(Entries for locating words and elements)
-- begin --

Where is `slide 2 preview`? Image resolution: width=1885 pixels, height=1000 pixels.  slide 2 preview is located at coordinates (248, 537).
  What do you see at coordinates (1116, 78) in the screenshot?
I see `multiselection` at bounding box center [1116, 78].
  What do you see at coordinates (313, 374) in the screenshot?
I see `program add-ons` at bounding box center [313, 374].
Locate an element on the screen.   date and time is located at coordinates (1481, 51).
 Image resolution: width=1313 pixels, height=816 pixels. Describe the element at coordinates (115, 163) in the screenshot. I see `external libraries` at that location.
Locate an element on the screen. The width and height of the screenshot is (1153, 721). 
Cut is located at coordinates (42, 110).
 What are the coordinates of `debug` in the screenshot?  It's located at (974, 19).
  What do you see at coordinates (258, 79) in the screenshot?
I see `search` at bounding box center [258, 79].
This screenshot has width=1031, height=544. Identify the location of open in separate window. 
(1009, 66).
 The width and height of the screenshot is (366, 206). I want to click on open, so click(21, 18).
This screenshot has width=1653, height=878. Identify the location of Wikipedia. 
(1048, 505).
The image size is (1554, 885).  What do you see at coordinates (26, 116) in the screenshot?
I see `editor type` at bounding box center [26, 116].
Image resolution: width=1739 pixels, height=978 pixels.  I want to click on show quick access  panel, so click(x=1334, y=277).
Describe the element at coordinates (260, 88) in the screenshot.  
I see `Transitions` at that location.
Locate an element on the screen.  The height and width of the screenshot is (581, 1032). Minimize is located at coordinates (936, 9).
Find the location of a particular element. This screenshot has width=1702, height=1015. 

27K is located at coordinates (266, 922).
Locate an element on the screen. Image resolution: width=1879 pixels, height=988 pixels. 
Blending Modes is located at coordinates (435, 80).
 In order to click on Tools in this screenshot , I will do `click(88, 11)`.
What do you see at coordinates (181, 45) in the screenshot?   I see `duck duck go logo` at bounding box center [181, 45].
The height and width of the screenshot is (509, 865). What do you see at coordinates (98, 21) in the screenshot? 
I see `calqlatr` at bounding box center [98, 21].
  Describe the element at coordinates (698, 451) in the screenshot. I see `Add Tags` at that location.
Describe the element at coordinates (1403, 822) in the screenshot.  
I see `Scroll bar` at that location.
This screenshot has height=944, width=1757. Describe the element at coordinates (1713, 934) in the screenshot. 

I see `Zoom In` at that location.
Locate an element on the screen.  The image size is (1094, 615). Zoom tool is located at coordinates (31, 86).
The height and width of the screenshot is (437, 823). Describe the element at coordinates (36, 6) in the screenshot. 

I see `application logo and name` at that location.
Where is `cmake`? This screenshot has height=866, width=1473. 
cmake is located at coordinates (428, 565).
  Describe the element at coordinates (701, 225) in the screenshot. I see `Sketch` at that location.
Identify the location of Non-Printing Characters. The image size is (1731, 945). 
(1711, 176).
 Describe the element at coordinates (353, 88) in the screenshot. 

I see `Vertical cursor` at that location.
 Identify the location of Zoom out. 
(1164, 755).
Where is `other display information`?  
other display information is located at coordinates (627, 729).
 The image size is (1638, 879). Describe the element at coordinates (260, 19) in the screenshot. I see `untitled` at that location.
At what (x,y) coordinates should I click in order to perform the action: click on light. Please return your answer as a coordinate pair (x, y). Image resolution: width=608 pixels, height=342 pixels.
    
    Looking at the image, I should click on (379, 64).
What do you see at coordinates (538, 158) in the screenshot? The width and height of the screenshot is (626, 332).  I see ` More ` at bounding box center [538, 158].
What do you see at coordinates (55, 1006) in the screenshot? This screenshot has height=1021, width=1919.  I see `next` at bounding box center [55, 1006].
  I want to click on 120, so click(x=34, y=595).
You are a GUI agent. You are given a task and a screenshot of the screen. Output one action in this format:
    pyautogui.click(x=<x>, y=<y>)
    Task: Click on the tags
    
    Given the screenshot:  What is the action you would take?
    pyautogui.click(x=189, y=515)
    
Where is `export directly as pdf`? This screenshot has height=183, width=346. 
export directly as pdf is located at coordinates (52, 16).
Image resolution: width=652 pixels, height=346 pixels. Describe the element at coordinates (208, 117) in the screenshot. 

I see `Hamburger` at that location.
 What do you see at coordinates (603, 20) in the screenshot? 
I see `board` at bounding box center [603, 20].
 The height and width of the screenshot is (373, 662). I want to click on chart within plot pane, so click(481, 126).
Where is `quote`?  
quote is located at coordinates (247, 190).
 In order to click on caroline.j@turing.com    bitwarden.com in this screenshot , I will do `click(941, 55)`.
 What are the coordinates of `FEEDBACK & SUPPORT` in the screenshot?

-- end --

Retype every one of these records exactly, with no changes.

Where is `slide 2 preview`? Image resolution: width=1885 pixels, height=1000 pixels.  slide 2 preview is located at coordinates (248, 537).
  What do you see at coordinates (1116, 78) in the screenshot?
I see `multiselection` at bounding box center [1116, 78].
  What do you see at coordinates (313, 374) in the screenshot?
I see `program add-ons` at bounding box center [313, 374].
Locate an element on the screen.   date and time is located at coordinates (1481, 51).
 Image resolution: width=1313 pixels, height=816 pixels. Describe the element at coordinates (115, 163) in the screenshot. I see `external libraries` at that location.
Locate an element on the screen. The width and height of the screenshot is (1153, 721). 
Cut is located at coordinates (42, 110).
 What are the coordinates of `debug` in the screenshot?  It's located at (974, 19).
  What do you see at coordinates (258, 79) in the screenshot?
I see `search` at bounding box center [258, 79].
This screenshot has width=1031, height=544. Identify the location of open in separate window. 
(1009, 66).
 The width and height of the screenshot is (366, 206). I want to click on open, so click(21, 18).
This screenshot has width=1653, height=878. Identify the location of Wikipedia. 
(1048, 505).
The image size is (1554, 885).  What do you see at coordinates (26, 116) in the screenshot?
I see `editor type` at bounding box center [26, 116].
Image resolution: width=1739 pixels, height=978 pixels.  I want to click on show quick access  panel, so click(x=1334, y=277).
Describe the element at coordinates (260, 88) in the screenshot.  
I see `Transitions` at that location.
Locate an element on the screen.  The height and width of the screenshot is (581, 1032). Minimize is located at coordinates (936, 9).
Find the location of a particular element. This screenshot has width=1702, height=1015. 

27K is located at coordinates (266, 922).
Locate an element on the screen. Image resolution: width=1879 pixels, height=988 pixels. 
Blending Modes is located at coordinates (435, 80).
 In order to click on Tools in this screenshot , I will do `click(88, 11)`.
What do you see at coordinates (181, 45) in the screenshot?   I see `duck duck go logo` at bounding box center [181, 45].
The height and width of the screenshot is (509, 865). What do you see at coordinates (98, 21) in the screenshot? 
I see `calqlatr` at bounding box center [98, 21].
  Describe the element at coordinates (698, 451) in the screenshot. I see `Add Tags` at that location.
Describe the element at coordinates (1403, 822) in the screenshot.  
I see `Scroll bar` at that location.
This screenshot has height=944, width=1757. Describe the element at coordinates (1713, 934) in the screenshot. 

I see `Zoom In` at that location.
Locate an element on the screen.  The image size is (1094, 615). Zoom tool is located at coordinates (31, 86).
The height and width of the screenshot is (437, 823). Describe the element at coordinates (36, 6) in the screenshot. 

I see `application logo and name` at that location.
Where is `cmake`? This screenshot has height=866, width=1473. 
cmake is located at coordinates (428, 565).
  Describe the element at coordinates (701, 225) in the screenshot. I see `Sketch` at that location.
Identify the location of Non-Printing Characters. The image size is (1731, 945). 
(1711, 176).
 Describe the element at coordinates (353, 88) in the screenshot. 

I see `Vertical cursor` at that location.
 Identify the location of Zoom out. 
(1164, 755).
Where is `other display information`?  
other display information is located at coordinates (627, 729).
 The image size is (1638, 879). Describe the element at coordinates (260, 19) in the screenshot. I see `untitled` at that location.
At what (x,y) coordinates should I click in order to perform the action: click on light. Please return your answer as a coordinate pair (x, y). Image resolution: width=608 pixels, height=342 pixels.
    
    Looking at the image, I should click on (379, 64).
What do you see at coordinates (538, 158) in the screenshot? The width and height of the screenshot is (626, 332).  I see ` More ` at bounding box center [538, 158].
What do you see at coordinates (55, 1006) in the screenshot? This screenshot has height=1021, width=1919.  I see `next` at bounding box center [55, 1006].
  I want to click on 120, so click(x=34, y=595).
You are a GUI agent. You are given a task and a screenshot of the screen. Output one action in this format:
    pyautogui.click(x=<x>, y=<y>)
    Task: Click on the tags
    
    Given the screenshot:  What is the action you would take?
    pyautogui.click(x=189, y=515)
    
Where is `export directly as pdf`? This screenshot has height=183, width=346. 
export directly as pdf is located at coordinates (52, 16).
Image resolution: width=652 pixels, height=346 pixels. Describe the element at coordinates (208, 117) in the screenshot. 

I see `Hamburger` at that location.
 What do you see at coordinates (603, 20) in the screenshot? 
I see `board` at bounding box center [603, 20].
 The height and width of the screenshot is (373, 662). I want to click on chart within plot pane, so click(481, 126).
Where is `quote`?  
quote is located at coordinates (247, 190).
 In order to click on caroline.j@turing.com    bitwarden.com in this screenshot , I will do `click(941, 55)`.
 What are the coordinates of `FEEDBACK & SUPPORT` in the screenshot?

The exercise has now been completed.